The data science education market has exploded in the last decade. MOOCs, bootcamps, university electives, corporate training programmes — there’s no shortage of options. And yet, a consistent complaint surfaces from employers, managers, and even graduates themselves: “I learned a lot, but I’m still not sure how to actually use any of it.”

That gap — between completing a course and being able to do something with what you learned — is the central failure of most data science education. And it’s almost always the course’s fault, not the student’s.

The three failure modes I see most often

1. Teaching tools, not thinking

The most common mistake: courses that spend 80% of their time on syntax and libraries, and 20% (or zero) on why you’d reach for them. A student can learn to write a random forest model in Python in an afternoon. What takes far longer is understanding when a random forest is the right tool, how to evaluate whether it worked, and how to explain the results to someone who doesn’t know what a random forest is.

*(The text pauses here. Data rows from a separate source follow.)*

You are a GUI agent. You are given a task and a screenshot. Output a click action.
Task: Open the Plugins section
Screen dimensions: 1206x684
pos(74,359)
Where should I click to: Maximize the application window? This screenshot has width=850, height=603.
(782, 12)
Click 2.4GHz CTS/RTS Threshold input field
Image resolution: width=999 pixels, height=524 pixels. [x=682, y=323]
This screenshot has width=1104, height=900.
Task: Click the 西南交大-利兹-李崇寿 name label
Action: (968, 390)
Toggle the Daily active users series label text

A course that teaches you to call sklearn.ensemble.RandomForestClassifier() has taught you very little. A course that teaches you to think about model selection has taught you something real.

2. Using toy datasets

Titanic. Iris. MNIST. These are fine for illustrating a point, but they have almost nothing in common with real data. Real data is messy. It has missing values, inconsistent formats, ambiguous categories, and domain-specific quirks that no tutorial will prepare you for.

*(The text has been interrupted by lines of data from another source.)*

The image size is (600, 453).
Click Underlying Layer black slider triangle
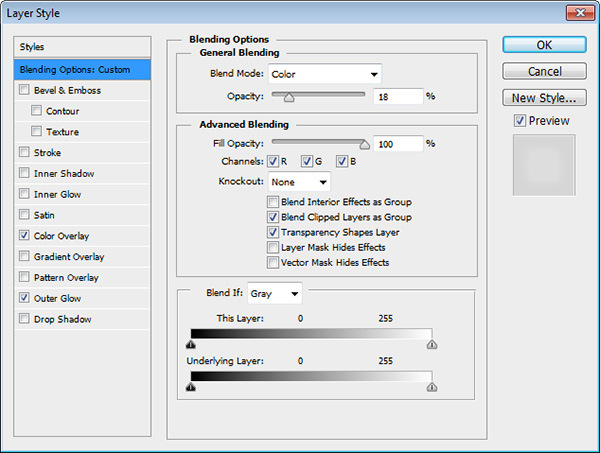190,386
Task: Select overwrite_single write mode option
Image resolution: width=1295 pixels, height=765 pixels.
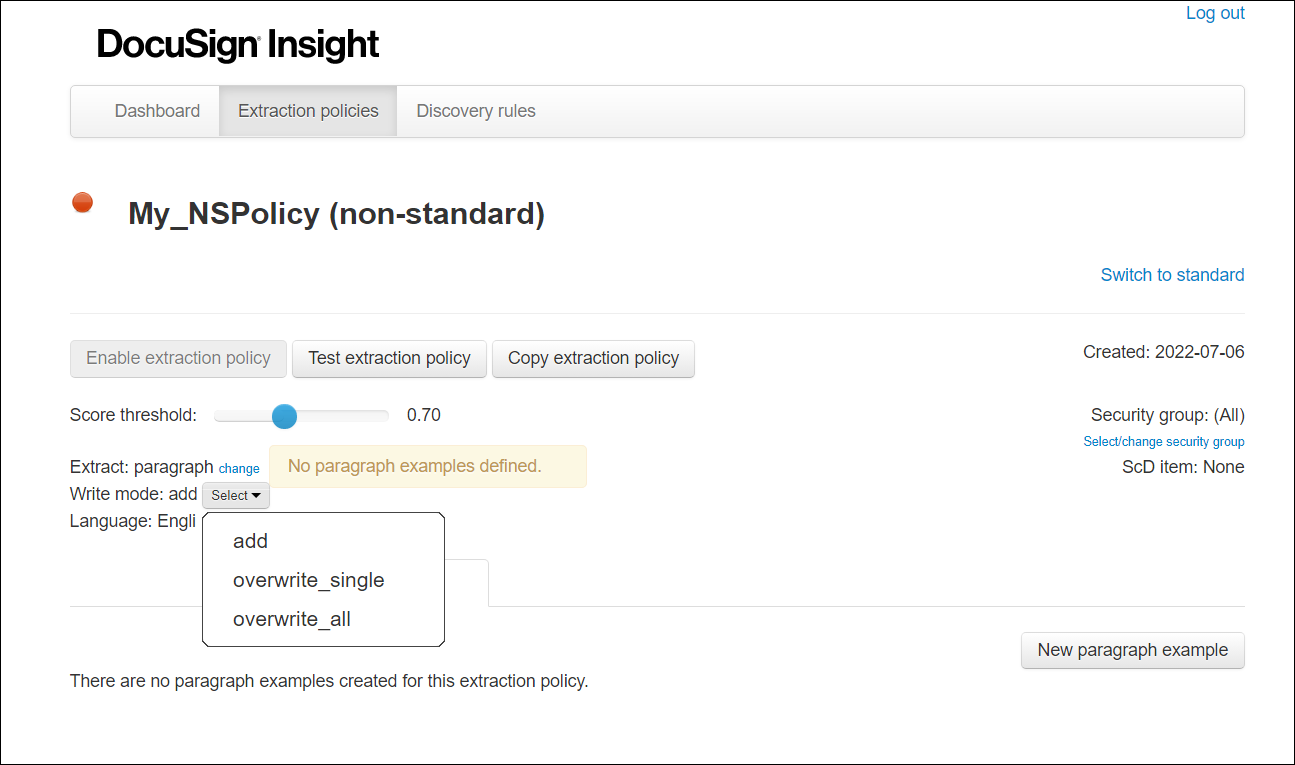Action: (x=308, y=580)
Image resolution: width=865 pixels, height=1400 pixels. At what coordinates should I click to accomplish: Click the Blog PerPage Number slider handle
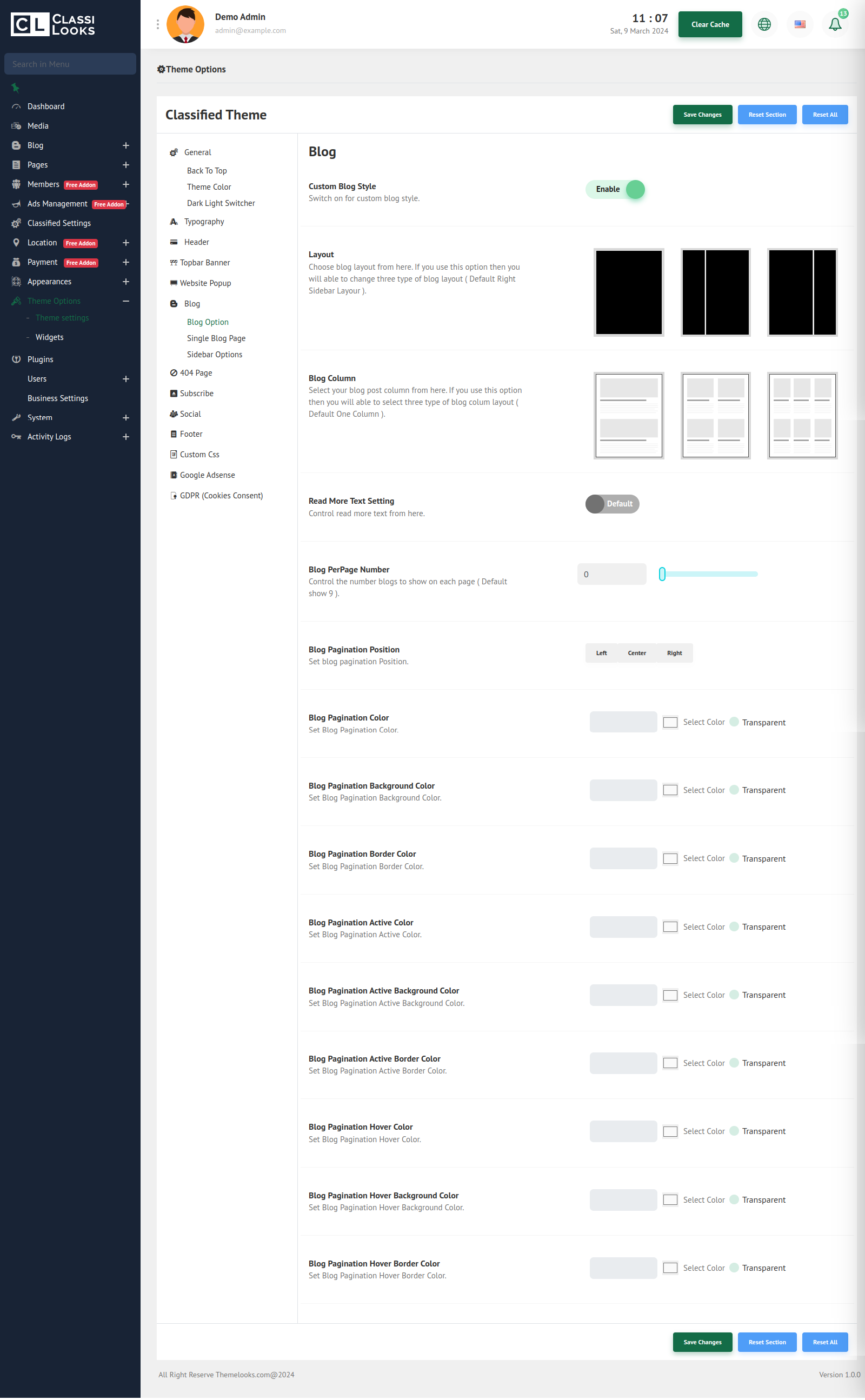coord(662,574)
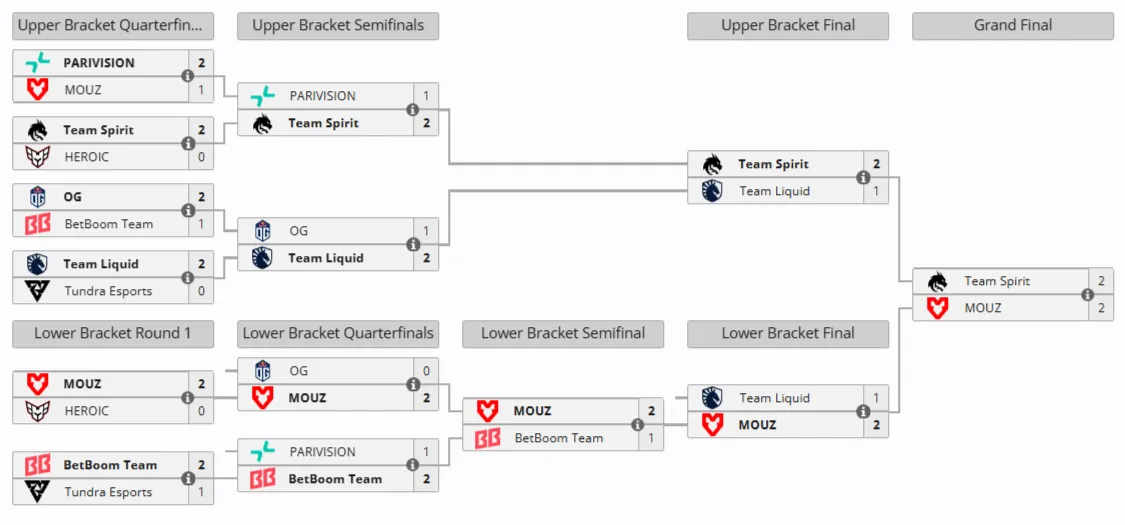Viewport: 1125px width, 525px height.
Task: Select the Lower Bracket Quarterfinals header
Action: (x=338, y=334)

Good courses use messy, real-world datasets — or at least realistic simulations of them. If every exercise in a course produces clean, beautifully distributed results, you’re not learning data science. You’re learning to solve crossword puzzles.

3. No emphasis on communication

Data science is a team sport. Analyses that can’t be communicated clearly have limited value. And yet most courses spend exactly zero time on how to explain a model’s output to a business stakeholder, how to write a recommendation based on data, or how to handle a room full of sceptics.

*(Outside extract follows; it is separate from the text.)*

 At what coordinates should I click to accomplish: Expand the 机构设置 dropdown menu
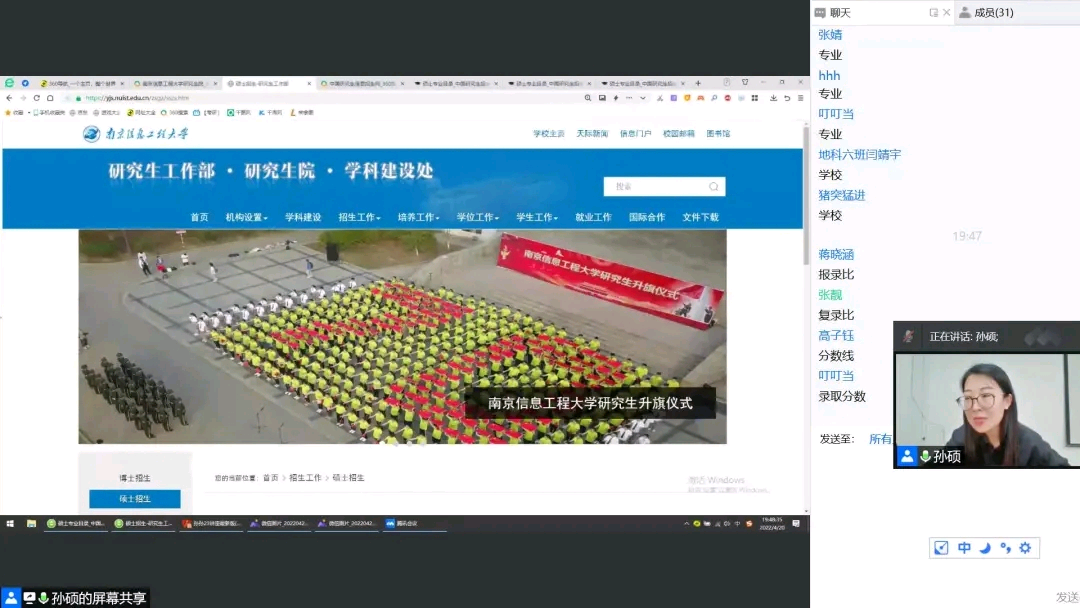click(x=246, y=217)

The best data scientists I know are also clear, direct writers and presenters. This is not a coincidence.

How to spot a good course

Ask these questions before enrolling:

  • What proportion of the course is projects versus lectures? The answer should be “more projects than you’d expect.”
  • Are the datasets real or toy? If they can’t answer this, the datasets are probably toy.
  • Is communication or presentation anywhere in the syllabus? If not, consider that a flag.
  • Who teaches it, and do they have industry experience? Teaching and doing are different skills, but instructors with no practical experience tend to produce a particular kind of abstract, jargon-heavy teaching that doesn’t transfer.
  • What do graduates say they were able to do differently afterwards? Not “what they learned” — what they were able to do.

The best courses are the ones that make you uncomfortable at first, because the problems are hard and the data is messy and you have to figure things out without a clean answer key. That discomfort is the feeling of actually learning.